Si les partis qui se réclament de la gauche font régulièrement plus de promesses qu’ils ne peuvent tenir, il est vrai que la résorption de la « fracture sociale » n’a pas non plus inspiré la politique menée par Jacques Chirac après son élection de 1995. L’écart entre la promesse et la gestion est naturel, il se traduit par « l’usure du pouvoir » et par le renouvellement rapide des gouvernants. Il y a longtemps qu’on a constaté le danger de l’électoralisme, même dans les démocraties les plus établies où la population en a une longue expérience.
Etant donné notre Constitution, l’inévitable déception se concentre sur le président de la République dont on pense qu’il dispose de tous les pouvoirs. Tous ont déçu leurs électeurs. Une déception qui, dans le cas du président actuel s’est mué en une détestation violente à la mesure du pouvoir qui lui est prêté. Je l’avais interprétée en son temps par ce qu’on pourrait appeler la haine démocratique, celle qui se nourrit du refus de toute supériorité qui heurte la passion des démocrates pour une égalité toujours susceptible de sombrer dans l’égalitarisme.
Le style d’Emmanuel Macron et certaines de ses affirmations, dont l’écho était orchestré par ses adversaires politiques, renforçaient le rejet, l’usure du pouvoir gonflait le nombre de ceux qui le haïssent.
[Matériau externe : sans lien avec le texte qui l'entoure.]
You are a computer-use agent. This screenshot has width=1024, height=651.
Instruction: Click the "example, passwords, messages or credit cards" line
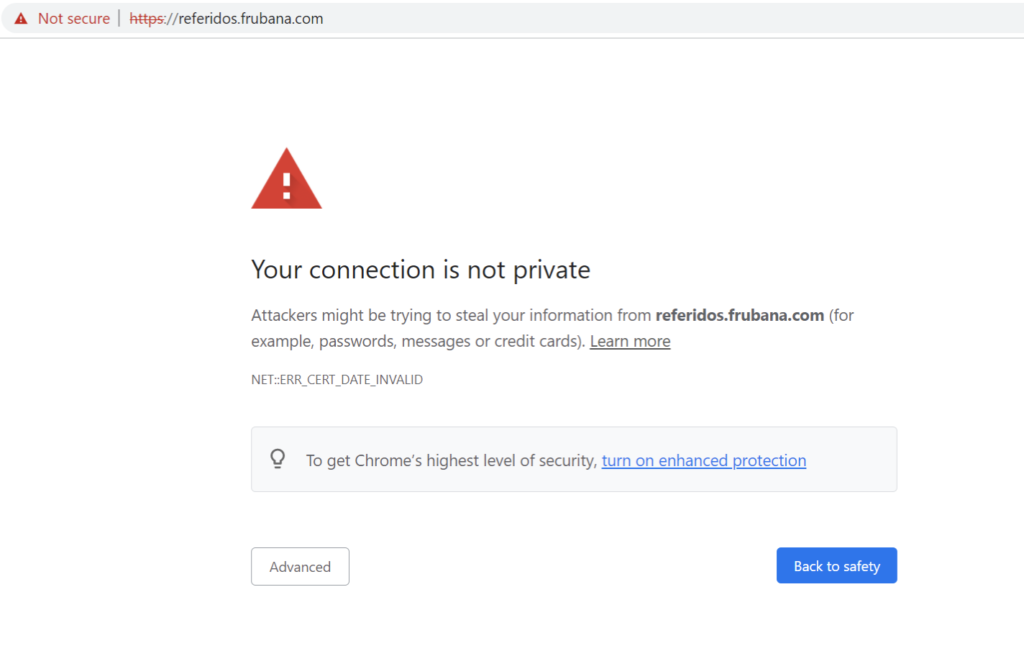(418, 341)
Les échecs étaient impardonnables et impardonnés, les succès ignorés. La passion de l’égalité risque toujours d’ouvrir la voie à l’envie et au ressentiment.
La démocratie corrompue par la haine
Or, la haine est un sentiment qui corrompt la démocratie. Régime improbable et fragile, elle repose sur la légitimité des élections libres et sur les débats et les compromis entre les uns et les autres, entre les électeurs et les élus, entre la majorité et les diverses minorités. Son principe est de remplacer la violence par le dialogue. Les adversaires politiques ne sont pas des ennemis qu’on voudrait abattre, ce sont des concurrents ou des rivaux avec lesquels il faut discuter pour gouverner ensemble.
La démocratie est un régime qui se définit par la constitution d’un espace public où l’on entend régler les affaires communes par le verbe, donc par le respect minimum qui permet de discuter. Il faut s’allier pour prendre des décisions et il faut accepter celles qui ont été prises par ceux qui ont été légitimement élus. Si l’on refuse ces fondements, le régime ne peut fonctionner. C’est le cas si les élus refusent de débattre entre eux et de s’allier avec les autres élus pour prendre les décisions nécessaires, s’ils refusent de reconnaître pleinement la dignité de leurs adversaires en tant qu’élus.
Les félicitations adressées aux vainqueurs des élections par les vaincus, la transmission courtoise des pouvoirs, la dignité des relations entre les députés de bord différent dont la dignité doit être reconnue en raison de leur élection, la conduite digne des élus dont la cravate des hommes est récemment devenue la marque, tous ces gestes publics symbolisent le style des relations qui doit présider au monde politique.
L’irrespect en toutes circonstances
C’est là que la haine passionnée à l’égard de celui qui dispose du pouvoir à la suite d’un vote légitime devient dysfonctionnelle. Ce n’est pas un problème moral. Il ne s’agit pas de juger une personne ni même une politique. On peut critiquer radicalement la politique suivie et détester à titre personnel celui qui détient le pouvoir, mais le respect de la fonction doit primer les émotions, il en va du fonctionnement démocratique.
Le refus de discuter avec le détenteur du pouvoir, les violences verbales et physiques à son égard donnent des modèles de comportement qui dévalorisent le monde politique et risquent de se diffuser à la société toute entière. Le non-respect des fonctions d’enseignant, de médecin, de policier ou de pompier auquel on assite dans certains quartiers s’inspire inconsciemment de cet exemple. Le monde politique devrait évacuer les comportements de haine – qui sont contraires à sa nature, donc un élément de « corruption » au sens de Montesquieu – et manifester aux yeux de leurs électeurs le respect de la dignité de tous ses membres. La corruption politique est aussi grave que la corruption financière.